▶ _Aufgabe_: Ermittle alle Zeilen der Einträge, in denen das Wort "subtitle" vorkommt, und gib sie wörtlich wieder. Groß- und Kleinschreibung zählt.

Gespeicherte Einträge

┏━━

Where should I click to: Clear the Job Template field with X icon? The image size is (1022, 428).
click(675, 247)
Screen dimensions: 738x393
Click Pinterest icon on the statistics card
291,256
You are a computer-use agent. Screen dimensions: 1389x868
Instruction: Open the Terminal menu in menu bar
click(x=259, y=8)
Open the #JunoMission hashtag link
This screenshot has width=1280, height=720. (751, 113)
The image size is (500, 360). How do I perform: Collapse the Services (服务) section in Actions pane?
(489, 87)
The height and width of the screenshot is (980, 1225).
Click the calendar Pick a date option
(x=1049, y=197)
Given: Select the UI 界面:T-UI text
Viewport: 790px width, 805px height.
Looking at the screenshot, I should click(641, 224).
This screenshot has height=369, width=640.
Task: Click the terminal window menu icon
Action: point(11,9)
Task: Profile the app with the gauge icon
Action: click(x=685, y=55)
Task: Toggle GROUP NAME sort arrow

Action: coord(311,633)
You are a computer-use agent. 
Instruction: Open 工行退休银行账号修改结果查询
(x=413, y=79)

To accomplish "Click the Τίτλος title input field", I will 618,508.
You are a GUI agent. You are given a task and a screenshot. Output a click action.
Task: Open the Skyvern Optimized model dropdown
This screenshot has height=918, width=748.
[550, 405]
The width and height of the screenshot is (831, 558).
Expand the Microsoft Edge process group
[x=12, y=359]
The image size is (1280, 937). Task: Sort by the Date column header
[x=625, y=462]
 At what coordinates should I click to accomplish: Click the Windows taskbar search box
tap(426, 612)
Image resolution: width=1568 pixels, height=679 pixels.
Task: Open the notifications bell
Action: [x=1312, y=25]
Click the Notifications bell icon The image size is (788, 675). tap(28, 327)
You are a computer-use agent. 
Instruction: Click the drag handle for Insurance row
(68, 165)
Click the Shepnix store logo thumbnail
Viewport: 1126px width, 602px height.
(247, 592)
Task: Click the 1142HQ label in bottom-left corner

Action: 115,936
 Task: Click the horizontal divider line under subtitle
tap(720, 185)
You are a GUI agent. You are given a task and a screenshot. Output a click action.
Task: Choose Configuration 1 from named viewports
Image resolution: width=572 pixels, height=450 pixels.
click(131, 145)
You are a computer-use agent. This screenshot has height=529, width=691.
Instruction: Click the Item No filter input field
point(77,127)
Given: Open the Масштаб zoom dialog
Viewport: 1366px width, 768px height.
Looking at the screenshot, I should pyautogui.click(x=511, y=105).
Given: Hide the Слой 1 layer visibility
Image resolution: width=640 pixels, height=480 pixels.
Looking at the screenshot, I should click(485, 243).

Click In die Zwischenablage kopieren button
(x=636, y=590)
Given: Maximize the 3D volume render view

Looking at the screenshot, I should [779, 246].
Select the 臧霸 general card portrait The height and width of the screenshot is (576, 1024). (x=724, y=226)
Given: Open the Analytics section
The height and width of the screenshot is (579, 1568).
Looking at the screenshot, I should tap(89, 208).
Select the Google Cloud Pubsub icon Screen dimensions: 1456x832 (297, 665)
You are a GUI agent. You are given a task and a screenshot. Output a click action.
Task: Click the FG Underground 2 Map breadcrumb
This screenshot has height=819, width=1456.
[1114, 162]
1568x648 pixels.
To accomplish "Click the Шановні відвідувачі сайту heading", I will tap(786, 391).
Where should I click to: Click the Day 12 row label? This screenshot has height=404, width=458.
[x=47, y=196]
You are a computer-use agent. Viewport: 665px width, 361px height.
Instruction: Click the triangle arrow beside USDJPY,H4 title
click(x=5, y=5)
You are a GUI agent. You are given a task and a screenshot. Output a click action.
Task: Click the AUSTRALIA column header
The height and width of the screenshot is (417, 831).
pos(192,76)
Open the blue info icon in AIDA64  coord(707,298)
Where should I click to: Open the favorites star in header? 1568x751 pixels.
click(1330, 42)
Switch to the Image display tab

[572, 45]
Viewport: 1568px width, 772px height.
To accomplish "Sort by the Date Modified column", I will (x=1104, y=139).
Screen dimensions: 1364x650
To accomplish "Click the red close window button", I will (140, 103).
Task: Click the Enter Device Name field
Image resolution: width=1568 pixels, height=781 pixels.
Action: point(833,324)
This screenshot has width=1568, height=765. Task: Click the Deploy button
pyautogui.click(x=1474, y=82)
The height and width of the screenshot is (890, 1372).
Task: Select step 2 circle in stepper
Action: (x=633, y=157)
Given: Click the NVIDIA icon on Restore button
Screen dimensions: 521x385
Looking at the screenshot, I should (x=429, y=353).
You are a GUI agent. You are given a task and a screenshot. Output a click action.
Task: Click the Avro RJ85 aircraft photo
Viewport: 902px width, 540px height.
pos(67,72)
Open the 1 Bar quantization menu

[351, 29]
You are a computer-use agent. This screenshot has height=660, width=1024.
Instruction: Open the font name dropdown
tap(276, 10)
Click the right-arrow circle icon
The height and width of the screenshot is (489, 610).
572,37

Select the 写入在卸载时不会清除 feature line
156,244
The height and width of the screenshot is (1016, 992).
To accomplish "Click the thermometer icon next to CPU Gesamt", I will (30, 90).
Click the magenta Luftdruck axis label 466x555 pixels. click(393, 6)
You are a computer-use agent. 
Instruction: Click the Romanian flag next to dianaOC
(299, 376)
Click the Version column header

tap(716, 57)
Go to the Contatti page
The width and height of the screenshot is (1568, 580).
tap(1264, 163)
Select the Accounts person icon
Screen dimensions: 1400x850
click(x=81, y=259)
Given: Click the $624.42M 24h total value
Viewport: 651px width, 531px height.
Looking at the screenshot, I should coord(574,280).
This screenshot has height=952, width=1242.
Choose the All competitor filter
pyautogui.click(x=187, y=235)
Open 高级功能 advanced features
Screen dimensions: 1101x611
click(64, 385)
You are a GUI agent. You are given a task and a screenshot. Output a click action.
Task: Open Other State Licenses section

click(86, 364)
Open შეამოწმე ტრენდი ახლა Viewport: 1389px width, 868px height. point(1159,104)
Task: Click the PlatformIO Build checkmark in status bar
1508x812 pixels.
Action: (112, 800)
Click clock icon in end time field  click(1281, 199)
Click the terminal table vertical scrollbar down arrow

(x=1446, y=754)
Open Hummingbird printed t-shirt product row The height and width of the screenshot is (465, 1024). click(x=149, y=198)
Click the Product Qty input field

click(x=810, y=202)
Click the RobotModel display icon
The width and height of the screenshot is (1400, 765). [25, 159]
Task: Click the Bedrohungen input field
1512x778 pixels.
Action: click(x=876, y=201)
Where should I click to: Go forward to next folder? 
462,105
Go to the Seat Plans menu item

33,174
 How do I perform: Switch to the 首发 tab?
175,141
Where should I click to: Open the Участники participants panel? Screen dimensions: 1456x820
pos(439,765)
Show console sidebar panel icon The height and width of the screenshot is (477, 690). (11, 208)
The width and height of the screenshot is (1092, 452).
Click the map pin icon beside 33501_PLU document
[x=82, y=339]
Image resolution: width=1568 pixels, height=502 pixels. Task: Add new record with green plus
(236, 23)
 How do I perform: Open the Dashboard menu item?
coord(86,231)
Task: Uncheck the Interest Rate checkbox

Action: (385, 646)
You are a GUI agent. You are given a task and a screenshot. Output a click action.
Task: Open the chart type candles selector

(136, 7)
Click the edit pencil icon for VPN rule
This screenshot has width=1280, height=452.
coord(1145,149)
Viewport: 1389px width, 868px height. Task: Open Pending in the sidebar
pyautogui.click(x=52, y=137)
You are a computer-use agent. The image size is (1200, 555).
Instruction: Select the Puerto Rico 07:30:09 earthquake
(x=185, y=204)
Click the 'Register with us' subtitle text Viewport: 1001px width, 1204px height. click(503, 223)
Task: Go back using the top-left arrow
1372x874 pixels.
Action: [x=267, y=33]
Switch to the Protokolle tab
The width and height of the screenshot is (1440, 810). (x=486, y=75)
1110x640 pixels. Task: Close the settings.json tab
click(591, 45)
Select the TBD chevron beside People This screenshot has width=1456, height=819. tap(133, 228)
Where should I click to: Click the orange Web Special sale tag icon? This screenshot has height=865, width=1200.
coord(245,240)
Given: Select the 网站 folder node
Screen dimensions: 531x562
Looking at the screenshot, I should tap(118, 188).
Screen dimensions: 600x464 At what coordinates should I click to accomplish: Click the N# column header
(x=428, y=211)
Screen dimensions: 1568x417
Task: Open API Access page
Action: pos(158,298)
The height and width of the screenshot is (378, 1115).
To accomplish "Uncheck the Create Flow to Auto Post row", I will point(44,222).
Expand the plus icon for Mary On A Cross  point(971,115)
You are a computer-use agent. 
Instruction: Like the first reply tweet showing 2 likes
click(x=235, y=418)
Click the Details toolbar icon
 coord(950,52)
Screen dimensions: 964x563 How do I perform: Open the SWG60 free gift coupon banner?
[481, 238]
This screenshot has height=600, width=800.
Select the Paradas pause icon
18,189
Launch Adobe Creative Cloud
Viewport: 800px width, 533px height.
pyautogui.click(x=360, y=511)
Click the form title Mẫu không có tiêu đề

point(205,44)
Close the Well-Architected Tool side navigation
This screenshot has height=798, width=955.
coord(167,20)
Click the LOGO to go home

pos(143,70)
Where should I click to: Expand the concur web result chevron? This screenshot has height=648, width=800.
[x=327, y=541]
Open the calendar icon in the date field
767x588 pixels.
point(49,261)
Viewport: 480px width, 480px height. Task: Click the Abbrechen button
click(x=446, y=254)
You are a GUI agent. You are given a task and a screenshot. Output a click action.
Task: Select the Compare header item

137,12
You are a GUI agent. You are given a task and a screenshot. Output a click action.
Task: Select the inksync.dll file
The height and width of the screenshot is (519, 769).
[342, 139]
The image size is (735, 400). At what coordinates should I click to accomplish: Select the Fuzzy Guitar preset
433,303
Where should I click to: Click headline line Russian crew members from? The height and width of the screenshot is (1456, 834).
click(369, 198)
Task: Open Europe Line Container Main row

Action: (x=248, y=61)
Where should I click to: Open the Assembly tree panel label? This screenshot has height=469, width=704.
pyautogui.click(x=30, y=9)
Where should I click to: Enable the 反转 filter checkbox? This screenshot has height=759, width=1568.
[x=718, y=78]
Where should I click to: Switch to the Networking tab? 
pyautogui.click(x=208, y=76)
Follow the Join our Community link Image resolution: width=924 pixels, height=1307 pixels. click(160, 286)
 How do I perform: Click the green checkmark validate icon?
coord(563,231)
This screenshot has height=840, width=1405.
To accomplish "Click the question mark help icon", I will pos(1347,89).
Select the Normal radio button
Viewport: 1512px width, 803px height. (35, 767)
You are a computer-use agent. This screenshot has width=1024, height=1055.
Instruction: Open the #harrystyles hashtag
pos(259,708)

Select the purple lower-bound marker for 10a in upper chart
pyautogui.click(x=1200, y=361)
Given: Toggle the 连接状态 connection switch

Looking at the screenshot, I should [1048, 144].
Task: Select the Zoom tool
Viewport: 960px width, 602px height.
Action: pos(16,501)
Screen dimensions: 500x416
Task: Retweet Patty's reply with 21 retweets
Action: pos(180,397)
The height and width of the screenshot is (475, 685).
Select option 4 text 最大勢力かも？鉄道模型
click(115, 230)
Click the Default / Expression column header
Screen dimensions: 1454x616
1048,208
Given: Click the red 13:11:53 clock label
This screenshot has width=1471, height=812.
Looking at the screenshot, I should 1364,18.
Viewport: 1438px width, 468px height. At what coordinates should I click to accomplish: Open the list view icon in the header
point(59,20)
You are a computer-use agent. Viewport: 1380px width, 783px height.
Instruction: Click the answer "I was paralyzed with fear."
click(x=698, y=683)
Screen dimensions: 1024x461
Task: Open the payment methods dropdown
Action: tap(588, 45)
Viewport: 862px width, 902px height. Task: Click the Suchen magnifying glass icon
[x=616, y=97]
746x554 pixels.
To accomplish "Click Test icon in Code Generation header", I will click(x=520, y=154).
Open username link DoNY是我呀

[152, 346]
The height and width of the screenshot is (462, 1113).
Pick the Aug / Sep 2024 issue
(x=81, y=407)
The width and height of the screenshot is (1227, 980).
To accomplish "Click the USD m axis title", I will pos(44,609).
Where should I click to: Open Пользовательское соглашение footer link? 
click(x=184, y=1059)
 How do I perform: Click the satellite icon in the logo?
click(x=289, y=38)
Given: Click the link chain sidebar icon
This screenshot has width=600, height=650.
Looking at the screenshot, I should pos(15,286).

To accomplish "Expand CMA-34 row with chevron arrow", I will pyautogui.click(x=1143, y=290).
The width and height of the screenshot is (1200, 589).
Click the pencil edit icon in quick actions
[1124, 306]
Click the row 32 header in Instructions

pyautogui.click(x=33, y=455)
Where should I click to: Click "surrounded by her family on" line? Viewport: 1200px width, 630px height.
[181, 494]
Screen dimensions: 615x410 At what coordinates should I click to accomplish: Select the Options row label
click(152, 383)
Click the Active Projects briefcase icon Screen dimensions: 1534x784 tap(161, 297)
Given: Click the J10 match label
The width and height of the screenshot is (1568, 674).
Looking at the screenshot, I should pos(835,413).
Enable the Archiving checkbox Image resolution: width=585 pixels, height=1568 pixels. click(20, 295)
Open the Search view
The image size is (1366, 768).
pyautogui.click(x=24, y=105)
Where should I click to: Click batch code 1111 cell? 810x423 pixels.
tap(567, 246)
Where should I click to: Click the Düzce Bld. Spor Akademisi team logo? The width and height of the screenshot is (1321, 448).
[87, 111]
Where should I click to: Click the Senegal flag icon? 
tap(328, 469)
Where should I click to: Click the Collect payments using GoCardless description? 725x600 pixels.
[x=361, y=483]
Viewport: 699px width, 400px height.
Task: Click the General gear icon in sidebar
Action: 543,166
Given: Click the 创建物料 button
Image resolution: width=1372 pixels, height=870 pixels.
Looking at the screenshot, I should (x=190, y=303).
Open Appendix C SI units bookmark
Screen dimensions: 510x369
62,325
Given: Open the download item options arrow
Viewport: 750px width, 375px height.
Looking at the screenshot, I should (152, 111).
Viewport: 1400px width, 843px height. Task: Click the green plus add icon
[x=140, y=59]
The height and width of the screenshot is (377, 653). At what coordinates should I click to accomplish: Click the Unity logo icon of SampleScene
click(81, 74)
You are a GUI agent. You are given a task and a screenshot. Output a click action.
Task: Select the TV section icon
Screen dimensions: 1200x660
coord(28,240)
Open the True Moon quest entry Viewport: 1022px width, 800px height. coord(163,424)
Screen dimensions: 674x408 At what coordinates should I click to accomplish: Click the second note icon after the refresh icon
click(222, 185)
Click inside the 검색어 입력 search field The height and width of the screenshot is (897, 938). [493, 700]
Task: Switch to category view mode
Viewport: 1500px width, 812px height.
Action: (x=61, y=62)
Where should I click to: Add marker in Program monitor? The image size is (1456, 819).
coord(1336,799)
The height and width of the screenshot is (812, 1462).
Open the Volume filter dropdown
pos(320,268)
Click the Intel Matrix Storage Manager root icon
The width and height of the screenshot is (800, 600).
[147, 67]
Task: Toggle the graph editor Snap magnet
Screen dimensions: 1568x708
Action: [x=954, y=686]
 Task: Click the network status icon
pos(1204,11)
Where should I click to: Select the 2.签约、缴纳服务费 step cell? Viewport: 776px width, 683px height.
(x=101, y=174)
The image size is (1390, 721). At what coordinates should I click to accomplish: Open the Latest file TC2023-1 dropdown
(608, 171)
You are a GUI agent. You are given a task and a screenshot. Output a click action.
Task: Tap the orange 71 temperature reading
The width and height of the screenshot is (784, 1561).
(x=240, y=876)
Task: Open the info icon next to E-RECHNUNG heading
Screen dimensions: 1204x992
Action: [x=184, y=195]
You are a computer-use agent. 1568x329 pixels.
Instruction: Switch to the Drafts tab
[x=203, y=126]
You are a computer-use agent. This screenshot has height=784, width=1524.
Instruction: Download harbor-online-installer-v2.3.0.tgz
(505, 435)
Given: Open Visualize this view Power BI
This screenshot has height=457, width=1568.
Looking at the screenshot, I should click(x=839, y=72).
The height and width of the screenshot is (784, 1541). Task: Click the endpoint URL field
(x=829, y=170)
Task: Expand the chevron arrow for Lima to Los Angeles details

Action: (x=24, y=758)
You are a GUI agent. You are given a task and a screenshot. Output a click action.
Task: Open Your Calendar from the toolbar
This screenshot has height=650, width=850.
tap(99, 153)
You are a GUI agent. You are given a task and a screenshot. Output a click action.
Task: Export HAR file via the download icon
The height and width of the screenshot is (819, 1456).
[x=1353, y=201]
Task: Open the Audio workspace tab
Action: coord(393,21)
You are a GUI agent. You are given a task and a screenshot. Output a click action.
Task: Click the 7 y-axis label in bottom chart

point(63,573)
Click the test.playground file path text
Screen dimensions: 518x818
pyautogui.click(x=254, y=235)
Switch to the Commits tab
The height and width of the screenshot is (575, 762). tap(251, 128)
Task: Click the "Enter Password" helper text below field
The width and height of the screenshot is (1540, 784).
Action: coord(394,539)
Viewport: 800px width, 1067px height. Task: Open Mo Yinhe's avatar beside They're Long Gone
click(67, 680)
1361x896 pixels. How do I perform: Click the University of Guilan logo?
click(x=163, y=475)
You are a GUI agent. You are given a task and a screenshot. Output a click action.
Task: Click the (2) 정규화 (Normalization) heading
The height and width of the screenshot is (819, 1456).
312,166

┗━━

▶ _Antwort_:
 Task: Click the horizontal divider line under subtitle
Click the 'Register with us' subtitle text Viewport: 1001px width, 1204px height. click(503, 223)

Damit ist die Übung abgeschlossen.